Collected data:
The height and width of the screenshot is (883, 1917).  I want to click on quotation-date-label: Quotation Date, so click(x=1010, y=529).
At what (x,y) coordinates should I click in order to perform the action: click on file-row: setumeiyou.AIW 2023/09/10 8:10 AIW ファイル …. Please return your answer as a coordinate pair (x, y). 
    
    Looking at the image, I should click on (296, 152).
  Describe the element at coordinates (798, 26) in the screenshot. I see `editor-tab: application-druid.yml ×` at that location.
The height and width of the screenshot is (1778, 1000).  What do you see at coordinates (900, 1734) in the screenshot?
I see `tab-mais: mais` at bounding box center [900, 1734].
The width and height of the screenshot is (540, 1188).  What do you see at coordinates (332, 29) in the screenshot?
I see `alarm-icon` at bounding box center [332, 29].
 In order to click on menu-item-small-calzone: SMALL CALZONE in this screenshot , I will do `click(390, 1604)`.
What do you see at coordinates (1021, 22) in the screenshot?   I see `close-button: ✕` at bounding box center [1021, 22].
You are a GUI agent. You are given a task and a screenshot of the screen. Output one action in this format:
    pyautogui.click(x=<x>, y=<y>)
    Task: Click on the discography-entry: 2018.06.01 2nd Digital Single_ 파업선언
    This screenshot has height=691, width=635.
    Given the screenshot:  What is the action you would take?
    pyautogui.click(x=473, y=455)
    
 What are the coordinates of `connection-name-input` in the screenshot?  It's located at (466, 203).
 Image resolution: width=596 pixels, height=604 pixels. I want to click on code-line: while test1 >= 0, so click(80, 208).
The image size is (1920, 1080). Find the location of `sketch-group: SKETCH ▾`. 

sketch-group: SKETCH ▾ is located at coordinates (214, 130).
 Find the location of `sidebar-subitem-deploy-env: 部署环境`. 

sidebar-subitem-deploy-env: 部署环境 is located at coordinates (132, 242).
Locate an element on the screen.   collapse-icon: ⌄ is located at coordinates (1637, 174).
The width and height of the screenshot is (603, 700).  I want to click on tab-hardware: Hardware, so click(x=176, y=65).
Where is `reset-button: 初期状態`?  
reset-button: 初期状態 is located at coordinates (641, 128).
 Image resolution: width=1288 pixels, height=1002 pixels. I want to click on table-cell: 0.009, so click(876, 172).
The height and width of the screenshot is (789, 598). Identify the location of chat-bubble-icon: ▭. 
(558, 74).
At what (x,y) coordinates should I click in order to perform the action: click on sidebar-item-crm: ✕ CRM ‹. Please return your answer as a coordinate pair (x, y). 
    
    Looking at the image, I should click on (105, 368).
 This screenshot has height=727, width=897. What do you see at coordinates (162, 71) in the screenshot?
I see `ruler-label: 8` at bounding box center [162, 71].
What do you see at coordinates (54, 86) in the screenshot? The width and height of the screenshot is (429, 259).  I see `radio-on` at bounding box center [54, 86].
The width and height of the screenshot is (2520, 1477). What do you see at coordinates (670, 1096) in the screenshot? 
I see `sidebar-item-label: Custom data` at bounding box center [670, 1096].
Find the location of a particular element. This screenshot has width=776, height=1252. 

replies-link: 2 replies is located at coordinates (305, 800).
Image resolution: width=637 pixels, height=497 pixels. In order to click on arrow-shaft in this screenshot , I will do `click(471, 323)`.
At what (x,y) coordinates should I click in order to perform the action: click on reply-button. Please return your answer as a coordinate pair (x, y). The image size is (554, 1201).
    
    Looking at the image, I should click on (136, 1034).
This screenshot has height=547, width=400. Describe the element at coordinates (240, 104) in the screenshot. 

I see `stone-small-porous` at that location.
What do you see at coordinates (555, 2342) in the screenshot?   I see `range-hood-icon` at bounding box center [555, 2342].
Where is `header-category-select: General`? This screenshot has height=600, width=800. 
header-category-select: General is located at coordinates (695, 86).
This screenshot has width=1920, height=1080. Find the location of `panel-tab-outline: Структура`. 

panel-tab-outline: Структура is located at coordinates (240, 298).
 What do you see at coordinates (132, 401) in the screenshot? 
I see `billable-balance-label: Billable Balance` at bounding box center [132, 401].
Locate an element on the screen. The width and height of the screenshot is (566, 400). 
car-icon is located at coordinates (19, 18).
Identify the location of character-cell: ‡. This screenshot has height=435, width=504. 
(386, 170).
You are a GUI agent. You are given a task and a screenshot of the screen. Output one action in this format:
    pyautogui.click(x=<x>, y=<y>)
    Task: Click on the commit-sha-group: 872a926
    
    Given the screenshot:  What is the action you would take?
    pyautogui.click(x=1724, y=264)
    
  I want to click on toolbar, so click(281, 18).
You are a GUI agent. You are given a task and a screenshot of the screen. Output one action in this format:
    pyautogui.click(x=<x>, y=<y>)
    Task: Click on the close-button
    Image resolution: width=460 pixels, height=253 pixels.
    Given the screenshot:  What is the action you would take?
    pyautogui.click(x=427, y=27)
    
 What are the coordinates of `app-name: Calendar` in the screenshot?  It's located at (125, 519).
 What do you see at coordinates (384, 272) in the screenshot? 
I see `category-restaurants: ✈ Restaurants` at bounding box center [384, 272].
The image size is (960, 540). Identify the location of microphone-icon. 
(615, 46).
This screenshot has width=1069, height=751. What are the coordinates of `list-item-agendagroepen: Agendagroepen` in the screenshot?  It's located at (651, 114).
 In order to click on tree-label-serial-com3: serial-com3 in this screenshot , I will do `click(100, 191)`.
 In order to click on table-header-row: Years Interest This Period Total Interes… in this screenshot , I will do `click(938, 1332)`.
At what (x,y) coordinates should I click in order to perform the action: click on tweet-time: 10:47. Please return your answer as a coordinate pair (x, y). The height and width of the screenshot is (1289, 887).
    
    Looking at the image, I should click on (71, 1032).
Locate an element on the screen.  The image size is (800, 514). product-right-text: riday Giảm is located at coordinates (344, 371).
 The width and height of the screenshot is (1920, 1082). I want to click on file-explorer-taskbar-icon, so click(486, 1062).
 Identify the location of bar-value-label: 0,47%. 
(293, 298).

TASK:
Write out verbatim the part of the entries that opens with the line containing "on file-row: setumeiyou.AIW" and closes with the line containing "sidebar-subitem-deploy-env: 部署环境 is", both of those lines included.

SOLUTION TO THIS EXERCISE:
At what (x,y) coordinates should I click in order to perform the action: click on file-row: setumeiyou.AIW 2023/09/10 8:10 AIW ファイル …. Please return your answer as a coordinate pair (x, y). 
    
    Looking at the image, I should click on (296, 152).
  Describe the element at coordinates (798, 26) in the screenshot. I see `editor-tab: application-druid.yml ×` at that location.
The height and width of the screenshot is (1778, 1000).  What do you see at coordinates (900, 1734) in the screenshot?
I see `tab-mais: mais` at bounding box center [900, 1734].
The width and height of the screenshot is (540, 1188).  What do you see at coordinates (332, 29) in the screenshot?
I see `alarm-icon` at bounding box center [332, 29].
 In order to click on menu-item-small-calzone: SMALL CALZONE in this screenshot , I will do `click(390, 1604)`.
What do you see at coordinates (1021, 22) in the screenshot?   I see `close-button: ✕` at bounding box center [1021, 22].
You are a GUI agent. You are given a task and a screenshot of the screen. Output one action in this format:
    pyautogui.click(x=<x>, y=<y>)
    Task: Click on the discography-entry: 2018.06.01 2nd Digital Single_ 파업선언
    This screenshot has height=691, width=635.
    Given the screenshot:  What is the action you would take?
    pyautogui.click(x=473, y=455)
    
 What are the coordinates of `connection-name-input` in the screenshot?  It's located at (466, 203).
 Image resolution: width=596 pixels, height=604 pixels. I want to click on code-line: while test1 >= 0, so click(80, 208).
The image size is (1920, 1080). Find the location of `sketch-group: SKETCH ▾`. 

sketch-group: SKETCH ▾ is located at coordinates (214, 130).
 Find the location of `sidebar-subitem-deploy-env: 部署环境`. 

sidebar-subitem-deploy-env: 部署环境 is located at coordinates (132, 242).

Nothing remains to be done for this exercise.